A high tackle by Ruaridh Jackson allowed Gareth Steenson to extend the home team’s lead to 17-10 at the start of the second half, before the Warriors showed just how dangerous they can be if given half a chance They caught the Chiefs napping with a ferocious counter-ruck to snaffle possession, and when White made a dog’s dinner of dealing with Russell’s kick ahead, Lee Jones was on hand to pounce for the score.
Russell missed the conversion which meant his team were still two points adrift, but it was a pretty promising position to be in given how little possession they had been working with. Warriors certainly had more of the ball during the third quarter but struggled to get outside Exeter’s rush defence, so they had to be patient and try to thread the ball through the middle instead.

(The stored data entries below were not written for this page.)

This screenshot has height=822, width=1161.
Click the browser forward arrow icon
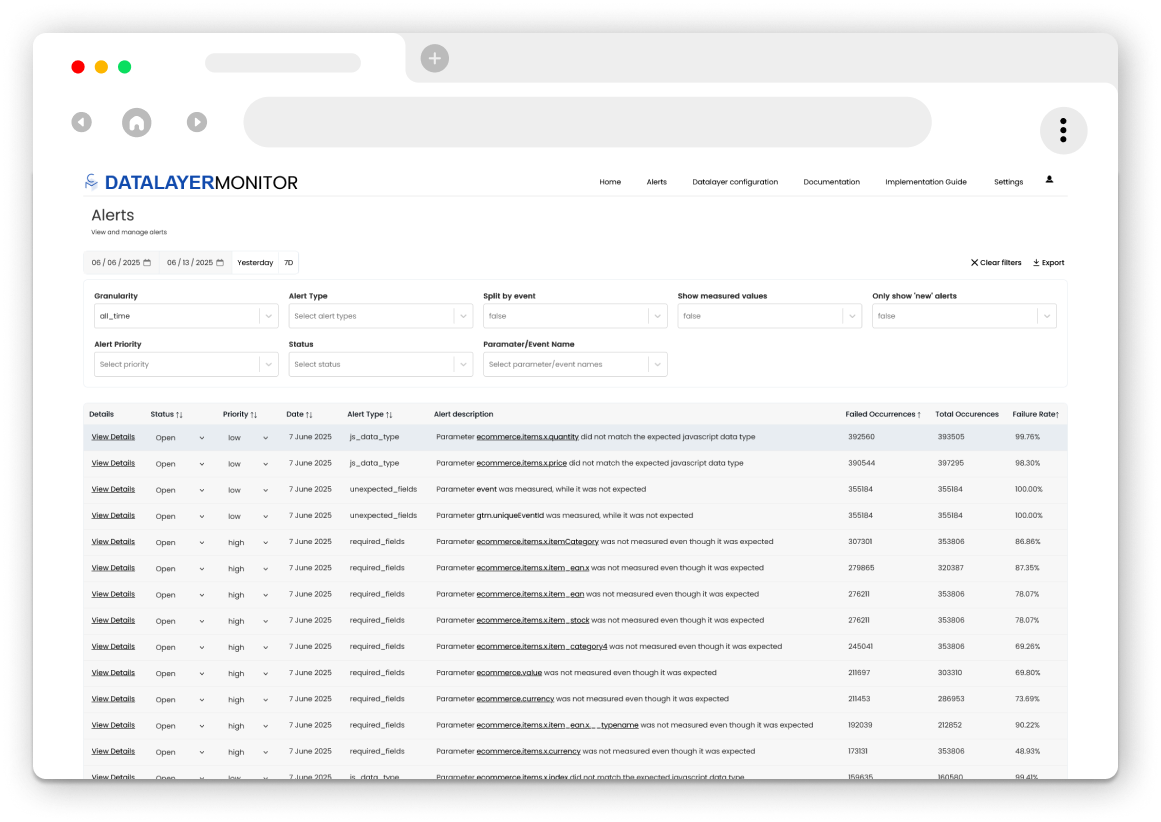pos(197,122)
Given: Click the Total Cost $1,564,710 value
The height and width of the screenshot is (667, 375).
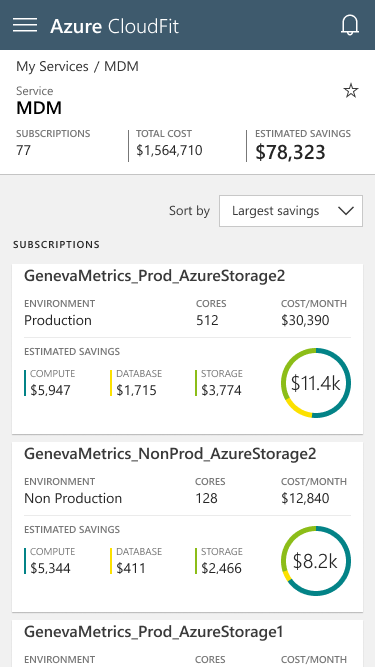Looking at the screenshot, I should (169, 150).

They did create a couple of half chances as the game moved into the final quarter, but the final pass didn’t quite stick. The Chiefs coped with that mini-rebellion and then, after Steenson hit the post from another scrum penalty, Simmonds delivered the killer blow.
“Against a team like Glasgow, who want to play rugby, and in conditions like this, it was night for tucking the ball up the jumper so we are happy with the four post we got today. I don;t think we’re too disappointed about not getting the bonus point,” said the try scorer afterwards.
Exeter Chiefs: P Dollman; L Turner (J Short 62), H Slade, I Whitten, O Woodburn; G Steenson, N White; B Moon (C Rimmer 62), J Yeandle, H Williams (T Francis 51), M Lees, J Hill (O Atkins 57), D Armand, J Salvi (T Waldrom 62), S Simmonds.
Glasgow Warriors: R Jackson; T Seymour, N Grigg (S Johnson 57), P Horne, L Jones (N Matawalu 73); F Russell, A Price (H Pyrgos 63); J Bhatti (A Allan 73), F Brown (G Turner 7), Z Fagerson (D Rae 63), T Swinson, J Gray (S Cummings 58), R Wilson (R Harley 58), C Gibbins, A Ashe.
Chiefs: Try: Williams, Hill, Simmonds; Con: Steenson 3; Pen: Steenson.
Warriors: Try: Seymour, Jones; Con: Russell; Pen: Russell;
Scoring sequence (Chiefs first): 0-3; 0-8; 0-10; 5-10; 7-10; 12-10; 14-10 (h-t) 17-10; 17-15; 22-15; 24-15.